Закончив приборку, она сказала:
— Я на одну только минутку! — Оставила меня, и вскоре вышла из кухоньки преображенной: с высокой прической, в каком-то необыкновенном, по моим понятиям очень даже шикарном платье со стоячим воротом, подпирающим сзади колечки её волос.
Удовлетворившись молчаливым моим восхищением, Роза в приподнятых чувствах стала накрывать праздничный стол.
На столике, в круглой миске, появились четыре, еще влажных, горячих картофелины, бледный соленый огурчик, разрезанный вдоль на равные половинки, небольшой квадратный пирог, похожий на книгу, с сочащейся из-под корочек моченой брусникой. С особой торжественностью Роза поставила на столик блюдечко меда — невидаль для второго послевоенного года, когда повсеместно, и в городах, и в селах, люди впроголодь изживали тяготы лихих годин.

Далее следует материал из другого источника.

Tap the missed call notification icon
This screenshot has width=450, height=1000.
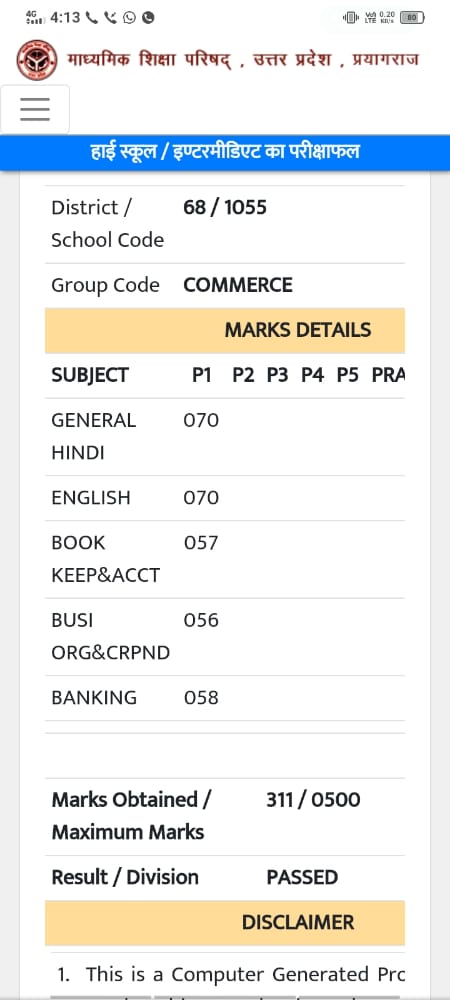click(x=111, y=18)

Что значило для Розы это блюдечко меда, я мог понять: если нам, семье более обеспеченной, приходилось в ту пору есть мелкую, как орех, картошку, заминая ее вместе с кожурой, и стряпать лепешки из отрубей, если дополнительный месячный паёк отца, как ответственного работника, состоял из килограмма крупы, баночки консервов и кулечка слипшихся карамелек, то мед на столе Розы можно было сравнить только с роскошью пиршественных столов времен Лукулла.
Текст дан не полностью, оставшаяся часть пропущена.